Availability-noteDeprecated

This section will show you how to run a Route that is built as a Spring Boot based Microservice.

To run a Route that is exported as a .jar file, proceed as follows in a console window:

  1. Change to the directory where the Microservice .jar file is located.

  2. Type in the following command. For more information about the Spring Boot properties, see the documentation. Note that not all of the properties listed on the web page are applicable to the ESB Microservice. It depends primarily on the features that are included by Talend and also the Routes you build.

    java -jar <ArchiveFileName> --<SpringBootProperty>

    For example, the following command executes a Microservice named demoRoute.0.1.jar using an environment property that is configured in the file Prod, where Prod is also the Talend context name. This parameter needs to be specified to switch between context properties.

    java -jar demoRoute.0.1.jar --spring.config.location=classpath:config/contexts/ --spring.config.name=Prod

    By default, when running the Microservice Route, it calls the configuration files in the /config folder inside the Microservice jar. You can switch to an external configuration folder where the configuration files are located using the spring.config.additional-location property. For example, the following command executes the Microservice named demoRoute.0.1.jar using the configuration files in the config folder in the directory where the Microservice jar is located.

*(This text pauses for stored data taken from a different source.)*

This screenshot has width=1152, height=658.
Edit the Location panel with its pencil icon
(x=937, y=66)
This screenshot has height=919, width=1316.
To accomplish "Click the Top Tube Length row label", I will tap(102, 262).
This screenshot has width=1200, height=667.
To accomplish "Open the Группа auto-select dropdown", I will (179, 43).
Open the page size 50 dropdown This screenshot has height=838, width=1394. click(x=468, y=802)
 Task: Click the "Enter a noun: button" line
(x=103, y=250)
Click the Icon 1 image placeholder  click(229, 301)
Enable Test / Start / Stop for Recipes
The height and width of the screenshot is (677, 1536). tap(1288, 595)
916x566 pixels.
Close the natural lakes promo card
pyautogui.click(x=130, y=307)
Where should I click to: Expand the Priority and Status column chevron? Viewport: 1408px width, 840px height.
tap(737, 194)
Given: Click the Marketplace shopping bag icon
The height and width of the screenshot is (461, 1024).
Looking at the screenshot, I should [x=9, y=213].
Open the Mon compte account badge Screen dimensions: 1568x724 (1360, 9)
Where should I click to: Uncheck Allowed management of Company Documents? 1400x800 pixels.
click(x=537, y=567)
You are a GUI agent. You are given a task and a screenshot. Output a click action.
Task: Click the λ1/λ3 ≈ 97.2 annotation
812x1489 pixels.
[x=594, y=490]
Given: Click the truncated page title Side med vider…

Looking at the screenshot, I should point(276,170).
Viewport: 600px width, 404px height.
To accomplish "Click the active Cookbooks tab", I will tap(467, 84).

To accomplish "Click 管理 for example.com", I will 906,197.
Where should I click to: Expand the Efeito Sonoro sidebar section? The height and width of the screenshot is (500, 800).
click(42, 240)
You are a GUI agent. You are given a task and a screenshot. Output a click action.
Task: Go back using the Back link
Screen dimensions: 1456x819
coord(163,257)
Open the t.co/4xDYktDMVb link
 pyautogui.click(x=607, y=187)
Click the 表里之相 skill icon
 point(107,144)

    java -jar demoRoute.0.1.jar --spring.config.additional-location=./config

Spring Boot includes a number of built-in endpoints for you to monitor and interact with the Microservice. You can use the mappings endpoint to show the list of all available endpoints. For more information, see Spring Boot documentation.

To run a Route that is exported as a .zip file, proceed as follows:

  1. Extract the .zip file in the directory of your choice.

  2. Go to the <RouteName> folder that contains the external config folder, the Microservice .jar file, and the start scripts to start the Microservice for Linux (.sh) and Windows (.bat).

  3. Edit the configuration files in the config folder as needed and run the .sh file on Linux or the .bat file on Windows to start the Microservice with the external configurations.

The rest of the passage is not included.